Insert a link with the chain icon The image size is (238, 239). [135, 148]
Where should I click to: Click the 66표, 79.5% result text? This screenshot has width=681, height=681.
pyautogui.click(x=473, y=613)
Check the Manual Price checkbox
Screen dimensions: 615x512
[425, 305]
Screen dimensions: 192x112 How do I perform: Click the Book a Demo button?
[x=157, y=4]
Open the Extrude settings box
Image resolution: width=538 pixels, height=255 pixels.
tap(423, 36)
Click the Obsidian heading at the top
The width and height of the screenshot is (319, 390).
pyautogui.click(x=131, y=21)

-*-

--- Problem ---
Please copy the line that contains "Screen dimensions: 192x112" and each line after it through the end of the records, exactly, and no other lines.

--- Solved exercise ---
Screen dimensions: 192x112 How do I perform: Click the Book a Demo button?
[x=157, y=4]
Open the Extrude settings box
Image resolution: width=538 pixels, height=255 pixels.
tap(423, 36)
Click the Obsidian heading at the top
The width and height of the screenshot is (319, 390).
pyautogui.click(x=131, y=21)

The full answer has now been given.